» Aufgabenstellung
Extrahieren Sie aus den nachstehenden Daten jede Zeile, in der die Zeichenfolge „agent“ vorkommt.

★ ★ ★ ★

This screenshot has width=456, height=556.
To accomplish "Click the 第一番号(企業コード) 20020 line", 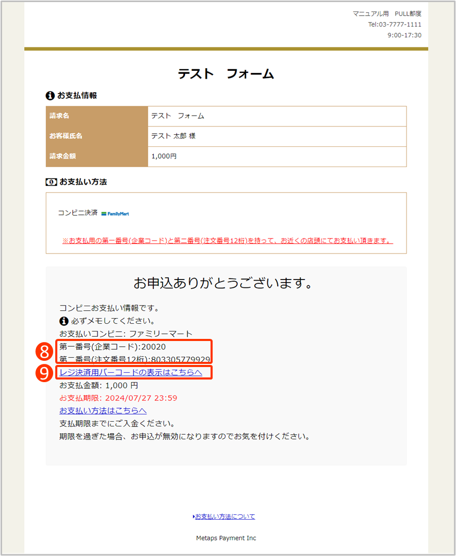I will pos(113,347).
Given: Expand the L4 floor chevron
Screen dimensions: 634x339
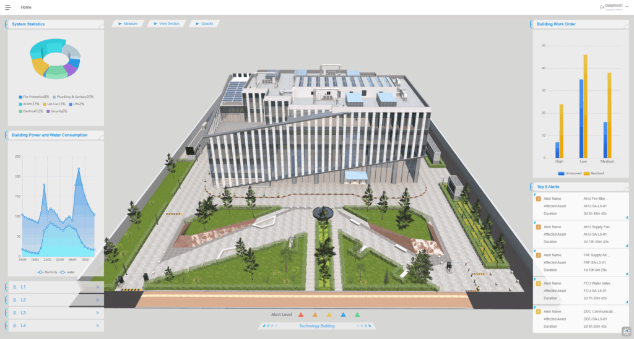Looking at the screenshot, I should (x=97, y=325).
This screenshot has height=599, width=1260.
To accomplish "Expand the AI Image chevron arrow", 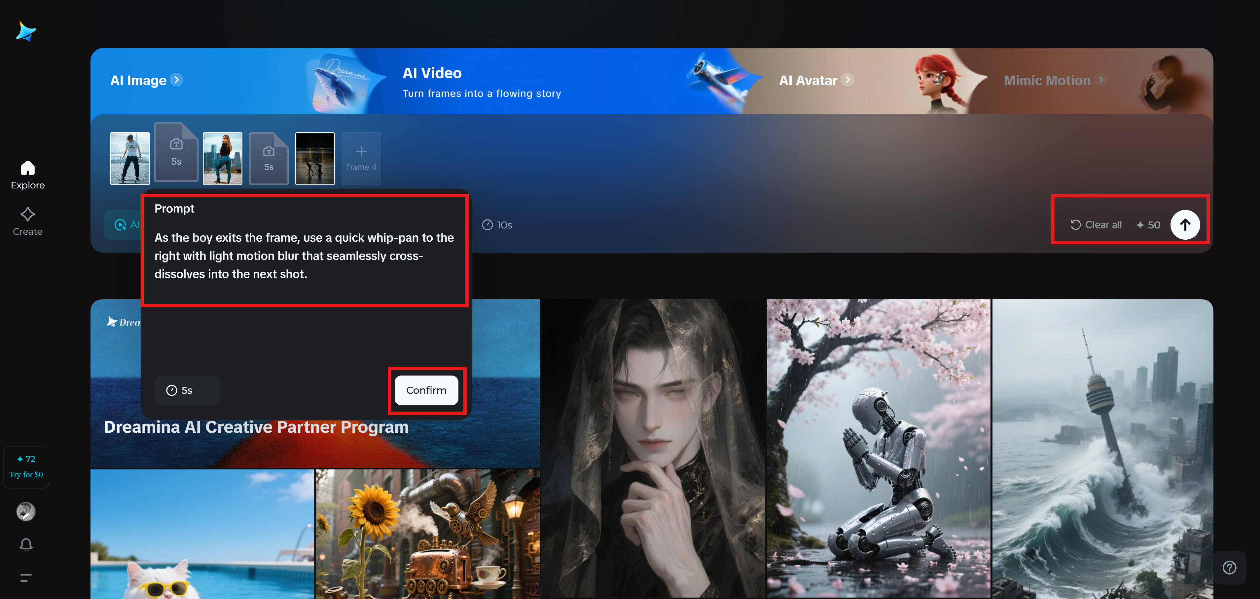I will pyautogui.click(x=177, y=80).
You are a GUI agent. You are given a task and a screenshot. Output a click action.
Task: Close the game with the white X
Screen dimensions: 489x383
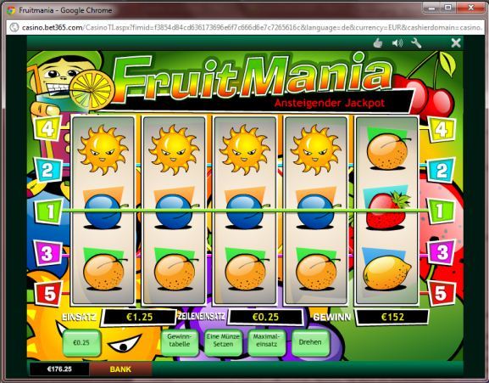tap(456, 42)
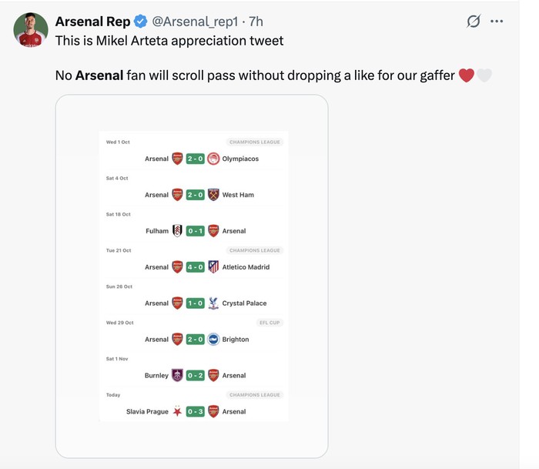Click the Brighton club crest

[x=213, y=340]
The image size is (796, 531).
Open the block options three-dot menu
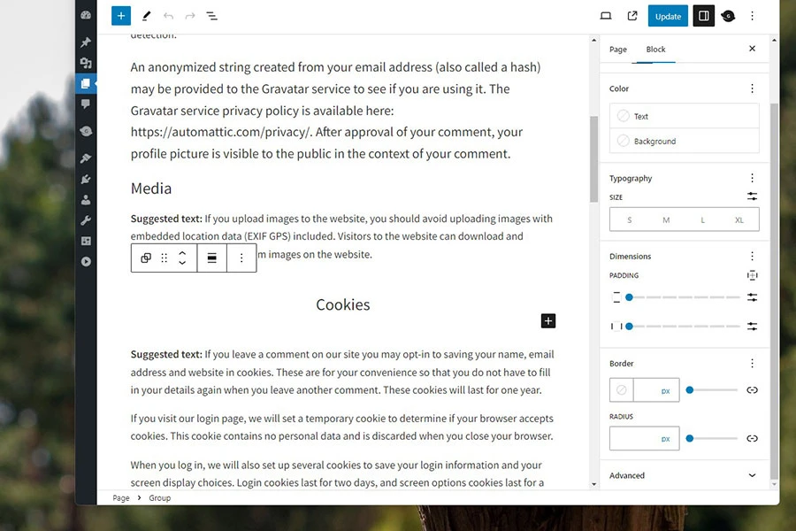tap(241, 257)
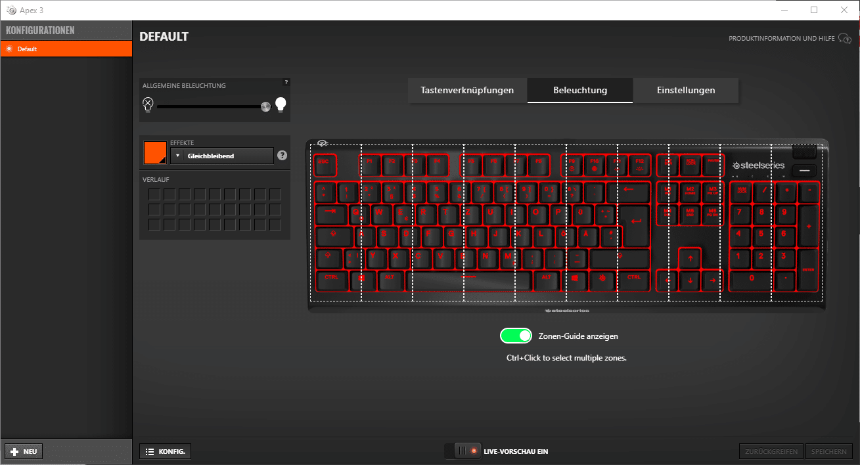Screen dimensions: 860x465
Task: Expand the Konfig. list panel
Action: 166,451
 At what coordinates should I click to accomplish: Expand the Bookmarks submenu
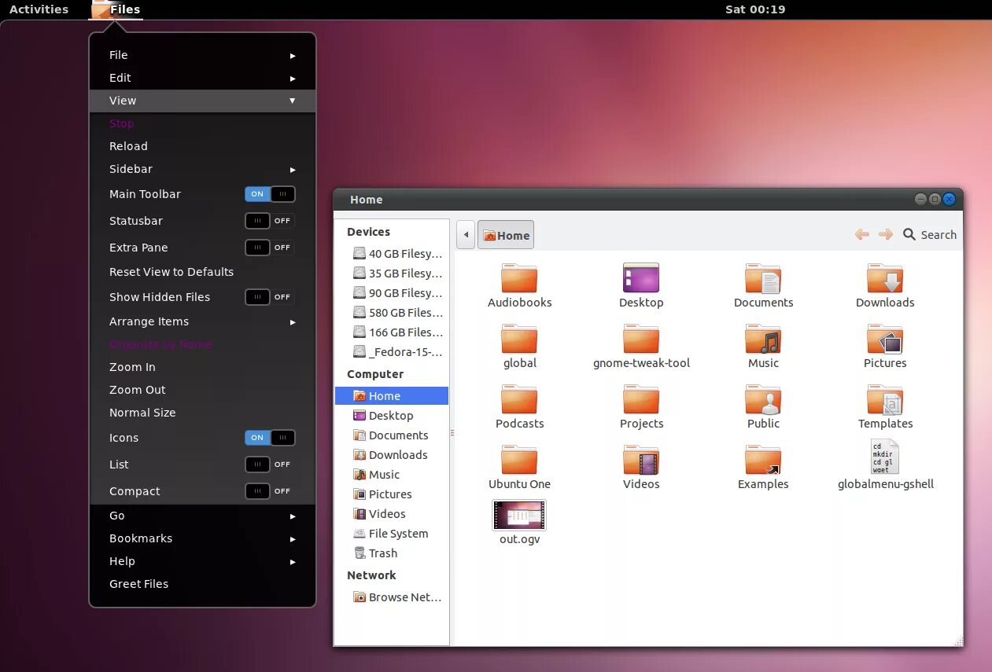(141, 538)
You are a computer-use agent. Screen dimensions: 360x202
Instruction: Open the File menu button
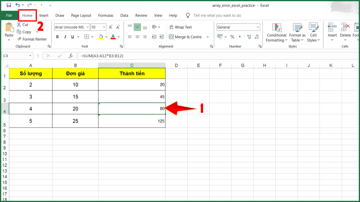pos(9,16)
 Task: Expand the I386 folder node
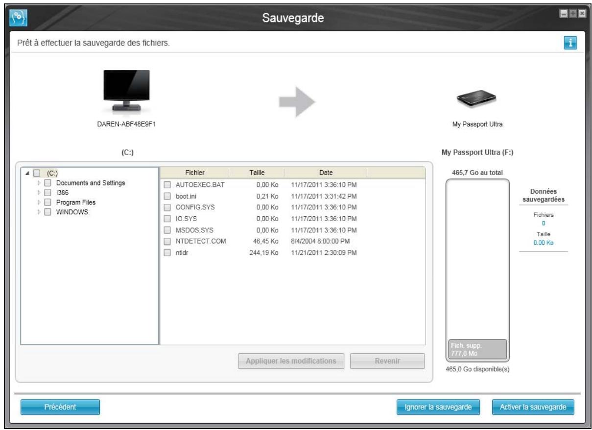(39, 193)
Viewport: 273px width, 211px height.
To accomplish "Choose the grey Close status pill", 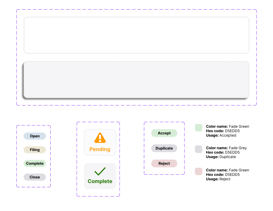I will tap(35, 177).
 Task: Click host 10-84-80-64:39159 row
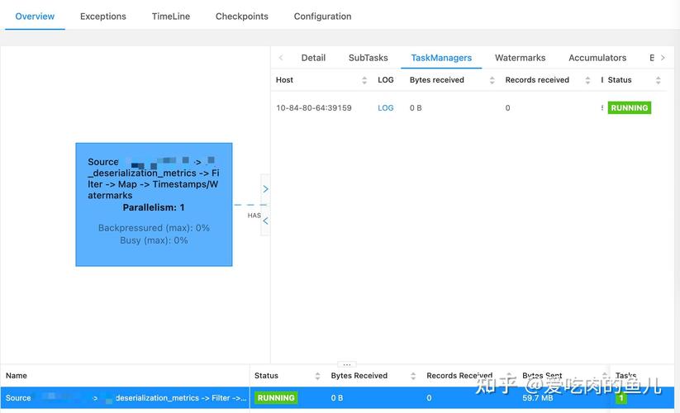pos(314,108)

★ ★ ★ ★

» Ergebnis
You are a GUI agent. You are given a task and a screenshot. Output a click action.
You are a computer-use agent. Screen dimensions: 360x202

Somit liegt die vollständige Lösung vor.